It was urged on behalf of the appellant that since there was nothing in the common law as set out in Despina R which was inconsistent with any Kenya statute or circumstances, judgment as to damage should be expressed in US dollars to be converted into Kenyan shillings either at the date of payment or of the enforcement of the judgment. It was reiterated that this would enable justice to be done to the appellant who had suffered loss in US dollars, by giving him proper compensation for the loss which all agreed he had suffered, and not make him the victim of currency fluctuation. The Exchange Control Act, was referred to, to show that whether judgment was expressed in US dollars or Kenya shillings, permission would still have to be obtained under that Act in order to remit the amount involved to the appellant, unless it was being suggested that any person who lived outside Kenya upon obtaining a monetary judgment in Kenyan courts should in all cases, perforce come to Kenya and spend the fruits of his victory here. But this cannot be the object of the Kenya Exchange Control Act since the Fourth Schedule to the Act, in identical words as the corresponding provisions of the English Exchange Control Act, permits, with the consent of the Minister, the transfer of money out of the country in foreign currency to satisfy judgment debts. The Kenya Exchange Control Act does not also, as illustrated by the decision in Miliangos and Despina R which were given when the English Exchange Control Act was still in force in the United Kingdom, prevent the expression of a judgment in foreign currency.

In reply to these formidable submissions made on behalf on the appellant, Mr Muhoro, learned counsel for the respondent, made the following submissions. Firstly, that although Miliangos and Despina R are common law decisions, they should not be applied to Kenya as they are inconsistent with the circumstances of Kenya where, as it was not the case in England, foreign exchange recourses were limited and difficult to come by, and that the court should not therefore, make orders that would be futile. But the Kenya shilling is also subject as we have seen to fluctuation and with the permission of the Minister, money can be transferred in foreign currency.

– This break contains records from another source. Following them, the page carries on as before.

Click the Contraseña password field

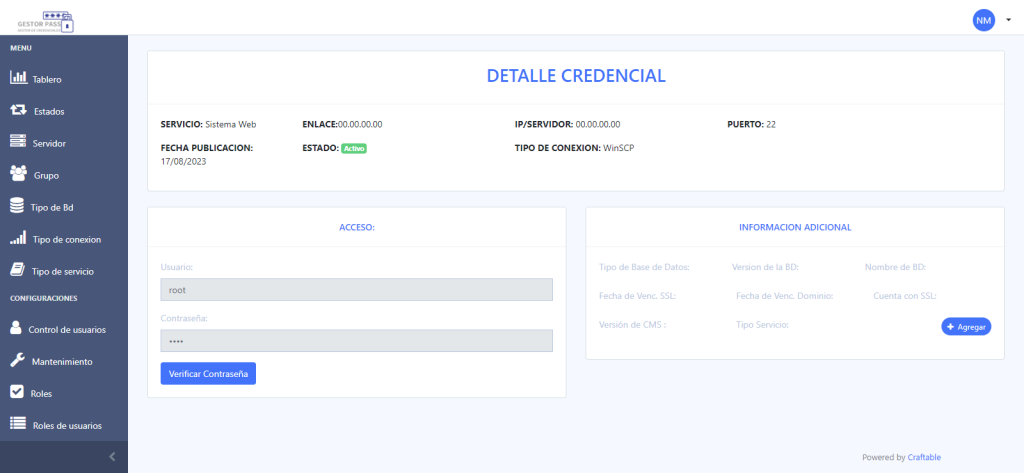[x=356, y=341]
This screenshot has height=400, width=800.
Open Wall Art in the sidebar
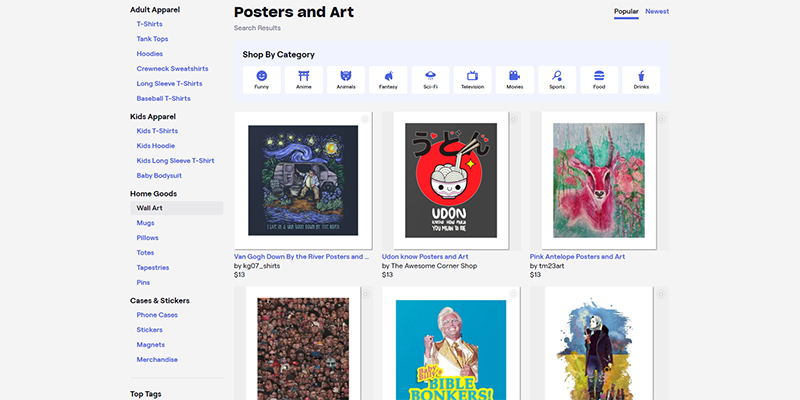(x=150, y=208)
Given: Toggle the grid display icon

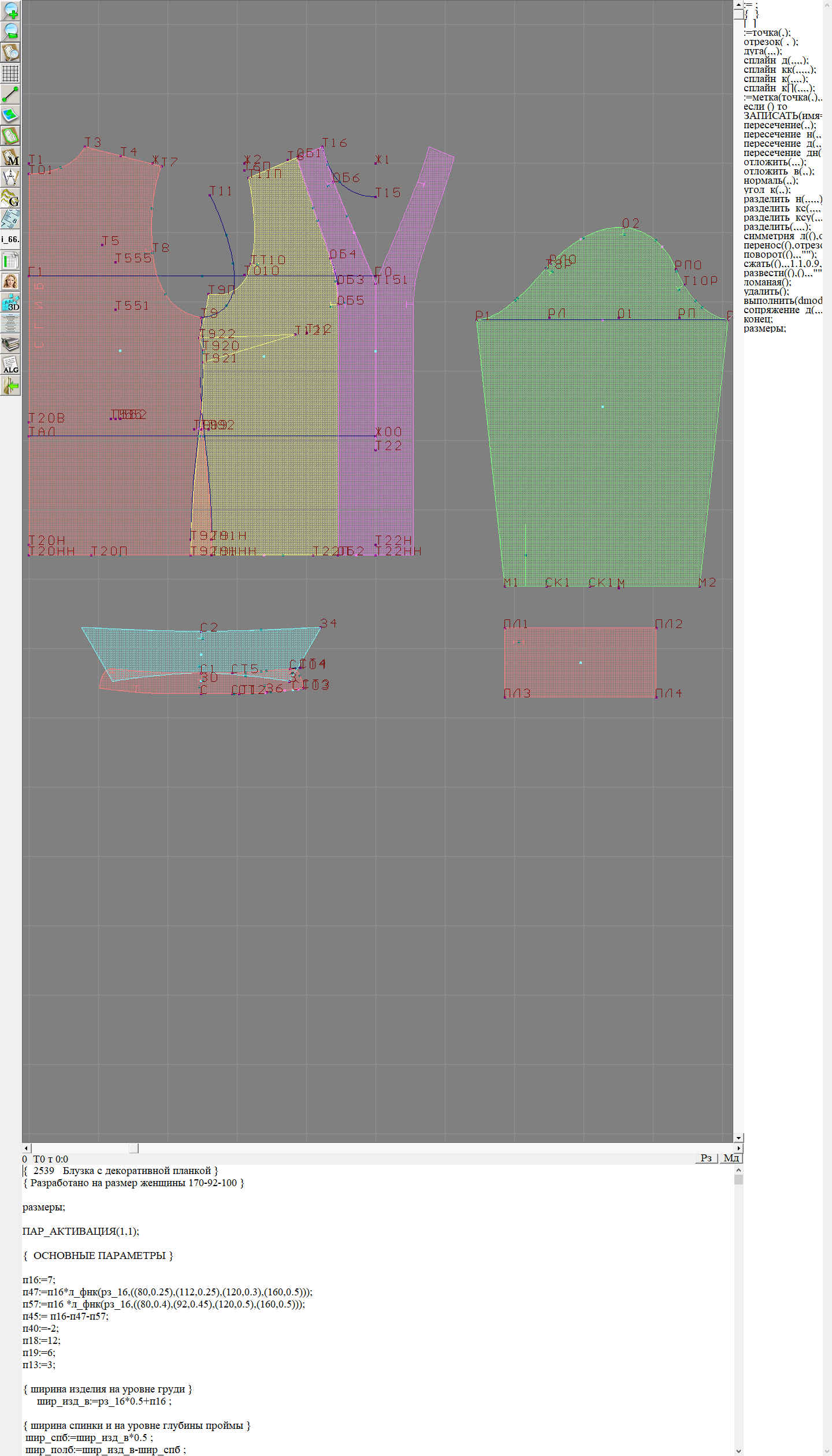Looking at the screenshot, I should click(x=10, y=73).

It was secondly, argued that since there was no contract between the appellant and the respondent and indeed, the appellant was unknown to the respondent, the latter should compensate the appellant only in Kenya shillings, that being the currency of the respondent. But this argument is facetious and only needs to be stated to be rejected. The respondent was sued as is known to all, because the Government Proceedings Act requires that he should be the one to be sued as in the present case, where the alleged wrongdoer is a Government Department like the Kenya Police. It was submitted thirdly and lastly, that if judgment was to be expressed in US dollars, then it should be the value of the coffee at the time it was lost namely, Ksh. 687,736/90 and converted into US dollars at the rate prevailing at the date of judgment since the US dollar had since 1977 when the appellant sustained his loss, greatly appreciated against the Kenya Shilling. But this is not only against the decisions in Miliangos and Despina R but will surely mean that the appellant will receive only a fraction of his loss.

After considering all the submissions made by counsel, the learned Judge favoured those made on behalf of the respondent and proceeded to give judgment for the appellant in the sum of Kshs. 687,727/90 together with costs and interest thereon at Court rates.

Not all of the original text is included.